### [WHAT IS EXPECTED]
Begin at the first line of the records below and, please, give each line again exactly until the line with "The height and width of the screenshot is (410, 602)." is included.

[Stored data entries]

========

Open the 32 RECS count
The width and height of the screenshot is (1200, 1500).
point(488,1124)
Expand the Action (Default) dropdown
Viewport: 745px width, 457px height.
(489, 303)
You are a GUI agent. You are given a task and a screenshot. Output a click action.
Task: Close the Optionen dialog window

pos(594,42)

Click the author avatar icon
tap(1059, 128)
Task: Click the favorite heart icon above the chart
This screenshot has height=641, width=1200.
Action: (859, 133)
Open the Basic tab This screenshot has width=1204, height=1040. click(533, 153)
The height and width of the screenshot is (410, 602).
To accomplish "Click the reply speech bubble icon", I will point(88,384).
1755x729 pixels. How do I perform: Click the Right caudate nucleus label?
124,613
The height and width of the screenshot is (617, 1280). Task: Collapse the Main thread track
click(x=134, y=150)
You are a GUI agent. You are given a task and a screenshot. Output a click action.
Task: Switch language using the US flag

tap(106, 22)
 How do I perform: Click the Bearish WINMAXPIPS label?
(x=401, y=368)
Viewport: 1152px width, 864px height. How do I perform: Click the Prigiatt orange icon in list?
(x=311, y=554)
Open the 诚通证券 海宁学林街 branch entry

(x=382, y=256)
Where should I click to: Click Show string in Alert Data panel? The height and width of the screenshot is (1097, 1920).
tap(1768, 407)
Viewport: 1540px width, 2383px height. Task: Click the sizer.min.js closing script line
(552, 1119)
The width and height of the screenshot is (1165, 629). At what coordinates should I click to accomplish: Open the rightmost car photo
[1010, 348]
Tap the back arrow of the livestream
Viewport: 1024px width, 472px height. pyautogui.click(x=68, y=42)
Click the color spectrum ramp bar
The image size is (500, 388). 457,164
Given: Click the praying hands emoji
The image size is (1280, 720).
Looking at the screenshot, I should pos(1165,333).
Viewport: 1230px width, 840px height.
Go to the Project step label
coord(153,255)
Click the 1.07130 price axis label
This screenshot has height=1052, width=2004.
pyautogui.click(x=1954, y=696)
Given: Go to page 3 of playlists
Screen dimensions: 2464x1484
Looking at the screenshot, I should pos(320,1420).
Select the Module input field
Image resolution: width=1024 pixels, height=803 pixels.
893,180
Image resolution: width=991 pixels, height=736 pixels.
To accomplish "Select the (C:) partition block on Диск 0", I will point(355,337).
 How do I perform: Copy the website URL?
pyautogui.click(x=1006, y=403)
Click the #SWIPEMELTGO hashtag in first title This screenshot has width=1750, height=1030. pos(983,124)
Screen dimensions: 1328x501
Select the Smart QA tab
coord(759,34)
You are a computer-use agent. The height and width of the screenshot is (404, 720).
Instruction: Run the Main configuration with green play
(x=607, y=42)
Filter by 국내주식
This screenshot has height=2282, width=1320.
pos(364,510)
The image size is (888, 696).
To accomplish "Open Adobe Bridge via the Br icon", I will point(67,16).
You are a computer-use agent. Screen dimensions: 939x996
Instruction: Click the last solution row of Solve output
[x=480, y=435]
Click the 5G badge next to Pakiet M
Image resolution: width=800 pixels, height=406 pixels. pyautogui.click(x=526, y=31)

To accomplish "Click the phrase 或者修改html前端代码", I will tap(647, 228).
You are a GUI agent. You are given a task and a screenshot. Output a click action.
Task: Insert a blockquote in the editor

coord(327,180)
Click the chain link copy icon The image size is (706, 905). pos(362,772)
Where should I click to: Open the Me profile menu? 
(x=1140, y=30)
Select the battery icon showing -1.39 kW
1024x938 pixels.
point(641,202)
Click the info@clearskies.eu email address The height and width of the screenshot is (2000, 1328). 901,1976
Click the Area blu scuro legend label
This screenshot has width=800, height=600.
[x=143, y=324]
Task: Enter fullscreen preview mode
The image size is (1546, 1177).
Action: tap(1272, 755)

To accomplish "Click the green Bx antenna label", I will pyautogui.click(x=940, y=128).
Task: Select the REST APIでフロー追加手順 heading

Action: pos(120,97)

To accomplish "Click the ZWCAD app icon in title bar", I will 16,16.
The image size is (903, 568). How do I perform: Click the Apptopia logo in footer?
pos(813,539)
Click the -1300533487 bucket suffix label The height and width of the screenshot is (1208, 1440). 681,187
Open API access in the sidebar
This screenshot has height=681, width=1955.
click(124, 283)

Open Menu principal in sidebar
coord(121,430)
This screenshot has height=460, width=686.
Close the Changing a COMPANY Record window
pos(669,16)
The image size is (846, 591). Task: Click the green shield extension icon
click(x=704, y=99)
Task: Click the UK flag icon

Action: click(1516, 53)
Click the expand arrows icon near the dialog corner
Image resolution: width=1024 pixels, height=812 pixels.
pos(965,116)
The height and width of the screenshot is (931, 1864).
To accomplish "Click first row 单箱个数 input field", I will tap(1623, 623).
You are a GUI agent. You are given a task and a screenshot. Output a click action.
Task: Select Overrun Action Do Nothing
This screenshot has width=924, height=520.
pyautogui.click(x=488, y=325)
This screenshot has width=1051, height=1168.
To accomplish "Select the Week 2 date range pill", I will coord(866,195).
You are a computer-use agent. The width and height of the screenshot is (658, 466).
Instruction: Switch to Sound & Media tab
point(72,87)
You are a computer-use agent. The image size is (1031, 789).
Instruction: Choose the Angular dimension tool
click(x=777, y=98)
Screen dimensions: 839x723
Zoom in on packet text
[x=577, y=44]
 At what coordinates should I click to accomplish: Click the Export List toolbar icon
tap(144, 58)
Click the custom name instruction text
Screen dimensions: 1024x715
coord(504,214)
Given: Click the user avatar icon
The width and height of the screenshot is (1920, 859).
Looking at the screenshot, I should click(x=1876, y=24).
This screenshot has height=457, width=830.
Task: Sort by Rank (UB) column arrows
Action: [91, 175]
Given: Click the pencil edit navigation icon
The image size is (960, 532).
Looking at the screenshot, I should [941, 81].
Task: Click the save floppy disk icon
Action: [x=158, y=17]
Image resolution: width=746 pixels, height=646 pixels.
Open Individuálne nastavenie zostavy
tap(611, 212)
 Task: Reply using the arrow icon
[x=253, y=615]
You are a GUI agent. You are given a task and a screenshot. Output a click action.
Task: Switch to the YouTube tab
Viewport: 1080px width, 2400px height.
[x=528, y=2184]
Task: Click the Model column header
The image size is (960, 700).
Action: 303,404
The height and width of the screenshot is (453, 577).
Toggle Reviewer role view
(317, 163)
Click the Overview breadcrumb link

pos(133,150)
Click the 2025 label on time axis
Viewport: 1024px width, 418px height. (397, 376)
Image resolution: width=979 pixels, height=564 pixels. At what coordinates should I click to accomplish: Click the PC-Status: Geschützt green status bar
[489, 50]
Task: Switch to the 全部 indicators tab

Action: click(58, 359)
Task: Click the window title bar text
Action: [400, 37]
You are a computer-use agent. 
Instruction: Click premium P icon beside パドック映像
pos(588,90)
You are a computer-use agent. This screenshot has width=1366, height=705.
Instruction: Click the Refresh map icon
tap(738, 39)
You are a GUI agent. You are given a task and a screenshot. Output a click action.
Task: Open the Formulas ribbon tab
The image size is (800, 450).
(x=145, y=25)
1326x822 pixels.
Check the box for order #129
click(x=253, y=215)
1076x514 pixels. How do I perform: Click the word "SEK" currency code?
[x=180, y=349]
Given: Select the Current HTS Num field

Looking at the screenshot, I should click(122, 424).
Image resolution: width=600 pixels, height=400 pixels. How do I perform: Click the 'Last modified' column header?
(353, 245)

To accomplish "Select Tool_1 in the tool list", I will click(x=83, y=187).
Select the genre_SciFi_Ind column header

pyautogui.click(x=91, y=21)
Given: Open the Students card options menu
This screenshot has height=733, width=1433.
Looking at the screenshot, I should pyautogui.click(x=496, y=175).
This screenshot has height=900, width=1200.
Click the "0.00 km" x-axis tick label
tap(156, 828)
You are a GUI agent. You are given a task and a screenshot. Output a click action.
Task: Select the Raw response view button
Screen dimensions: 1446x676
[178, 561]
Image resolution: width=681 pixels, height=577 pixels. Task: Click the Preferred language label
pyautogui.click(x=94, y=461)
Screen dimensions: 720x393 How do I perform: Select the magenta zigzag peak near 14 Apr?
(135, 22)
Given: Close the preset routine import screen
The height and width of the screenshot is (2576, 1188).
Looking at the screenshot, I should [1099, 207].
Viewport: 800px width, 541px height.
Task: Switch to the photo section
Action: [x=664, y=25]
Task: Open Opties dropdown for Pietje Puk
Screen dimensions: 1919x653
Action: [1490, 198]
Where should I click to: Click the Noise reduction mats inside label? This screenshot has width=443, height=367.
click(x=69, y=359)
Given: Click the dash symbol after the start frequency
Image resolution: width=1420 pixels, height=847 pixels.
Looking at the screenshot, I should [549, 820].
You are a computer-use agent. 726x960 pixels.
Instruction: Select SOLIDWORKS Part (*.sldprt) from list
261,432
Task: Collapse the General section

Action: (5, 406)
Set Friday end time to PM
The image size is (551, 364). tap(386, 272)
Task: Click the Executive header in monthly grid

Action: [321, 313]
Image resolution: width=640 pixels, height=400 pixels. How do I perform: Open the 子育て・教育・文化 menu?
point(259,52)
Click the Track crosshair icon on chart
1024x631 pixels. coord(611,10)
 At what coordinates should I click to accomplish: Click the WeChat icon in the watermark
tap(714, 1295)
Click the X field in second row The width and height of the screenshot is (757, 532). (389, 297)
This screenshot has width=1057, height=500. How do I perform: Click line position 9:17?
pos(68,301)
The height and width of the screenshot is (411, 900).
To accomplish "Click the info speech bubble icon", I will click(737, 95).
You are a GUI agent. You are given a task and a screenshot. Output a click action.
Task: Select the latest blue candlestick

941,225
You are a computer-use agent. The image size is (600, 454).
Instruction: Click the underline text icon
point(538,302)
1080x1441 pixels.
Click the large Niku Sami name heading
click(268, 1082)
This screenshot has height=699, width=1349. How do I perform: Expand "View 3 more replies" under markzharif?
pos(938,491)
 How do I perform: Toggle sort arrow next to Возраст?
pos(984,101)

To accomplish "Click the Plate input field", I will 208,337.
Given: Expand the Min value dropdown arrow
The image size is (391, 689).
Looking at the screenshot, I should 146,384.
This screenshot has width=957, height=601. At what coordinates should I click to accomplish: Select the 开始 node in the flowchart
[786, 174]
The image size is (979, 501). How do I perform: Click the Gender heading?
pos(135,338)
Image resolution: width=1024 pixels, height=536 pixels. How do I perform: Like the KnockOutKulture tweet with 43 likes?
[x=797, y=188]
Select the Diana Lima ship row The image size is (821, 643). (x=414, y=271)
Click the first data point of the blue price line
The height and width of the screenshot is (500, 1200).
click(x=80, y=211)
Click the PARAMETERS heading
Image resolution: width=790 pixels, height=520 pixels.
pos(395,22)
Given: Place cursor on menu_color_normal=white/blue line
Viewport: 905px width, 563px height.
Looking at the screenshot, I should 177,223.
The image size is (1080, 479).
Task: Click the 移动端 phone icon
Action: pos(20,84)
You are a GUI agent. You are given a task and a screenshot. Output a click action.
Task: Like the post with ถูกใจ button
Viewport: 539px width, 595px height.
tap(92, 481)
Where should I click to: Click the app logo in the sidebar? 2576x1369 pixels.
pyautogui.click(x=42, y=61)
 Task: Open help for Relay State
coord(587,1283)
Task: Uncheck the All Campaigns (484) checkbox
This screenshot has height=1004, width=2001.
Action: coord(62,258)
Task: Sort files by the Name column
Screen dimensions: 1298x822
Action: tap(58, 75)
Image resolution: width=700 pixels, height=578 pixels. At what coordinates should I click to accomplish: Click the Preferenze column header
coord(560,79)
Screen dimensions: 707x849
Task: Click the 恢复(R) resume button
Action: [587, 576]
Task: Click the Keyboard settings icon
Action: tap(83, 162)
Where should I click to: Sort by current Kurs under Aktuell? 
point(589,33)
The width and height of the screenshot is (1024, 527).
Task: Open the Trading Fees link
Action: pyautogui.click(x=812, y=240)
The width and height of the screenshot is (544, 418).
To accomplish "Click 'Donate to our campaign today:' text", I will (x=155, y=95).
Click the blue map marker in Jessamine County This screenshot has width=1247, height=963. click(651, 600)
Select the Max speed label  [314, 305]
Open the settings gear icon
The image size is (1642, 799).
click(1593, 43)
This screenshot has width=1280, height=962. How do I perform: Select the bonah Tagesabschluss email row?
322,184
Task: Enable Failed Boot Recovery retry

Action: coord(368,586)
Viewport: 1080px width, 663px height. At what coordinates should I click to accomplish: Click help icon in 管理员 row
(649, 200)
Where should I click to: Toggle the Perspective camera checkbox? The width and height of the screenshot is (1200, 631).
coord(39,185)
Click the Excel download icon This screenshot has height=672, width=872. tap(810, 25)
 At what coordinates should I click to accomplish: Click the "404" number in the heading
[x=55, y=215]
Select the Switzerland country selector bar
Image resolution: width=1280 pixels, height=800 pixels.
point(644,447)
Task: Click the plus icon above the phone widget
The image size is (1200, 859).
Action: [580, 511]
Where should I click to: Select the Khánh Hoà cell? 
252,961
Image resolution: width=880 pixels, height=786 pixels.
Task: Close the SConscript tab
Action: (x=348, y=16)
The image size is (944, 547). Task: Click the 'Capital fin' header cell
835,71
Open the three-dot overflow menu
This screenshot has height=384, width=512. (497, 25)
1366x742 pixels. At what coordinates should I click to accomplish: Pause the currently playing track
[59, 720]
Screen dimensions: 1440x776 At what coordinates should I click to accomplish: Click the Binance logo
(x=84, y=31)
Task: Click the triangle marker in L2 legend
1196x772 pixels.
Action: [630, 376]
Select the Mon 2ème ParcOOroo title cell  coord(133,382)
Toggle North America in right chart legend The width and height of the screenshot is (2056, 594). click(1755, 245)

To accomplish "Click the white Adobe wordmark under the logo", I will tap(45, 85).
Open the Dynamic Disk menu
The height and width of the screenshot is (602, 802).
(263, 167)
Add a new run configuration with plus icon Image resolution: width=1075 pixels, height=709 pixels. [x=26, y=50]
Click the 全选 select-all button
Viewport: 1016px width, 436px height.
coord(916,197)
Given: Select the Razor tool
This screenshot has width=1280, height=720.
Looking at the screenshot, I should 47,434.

========

### [REPLY TO THE EXERCISE]
Open the 32 RECS count
The width and height of the screenshot is (1200, 1500).
point(488,1124)
Expand the Action (Default) dropdown
Viewport: 745px width, 457px height.
(489, 303)
You are a GUI agent. You are given a task and a screenshot. Output a click action.
Task: Close the Optionen dialog window

pos(594,42)

Click the author avatar icon
tap(1059, 128)
Task: Click the favorite heart icon above the chart
This screenshot has height=641, width=1200.
Action: (859, 133)
Open the Basic tab This screenshot has width=1204, height=1040. click(533, 153)
The height and width of the screenshot is (410, 602).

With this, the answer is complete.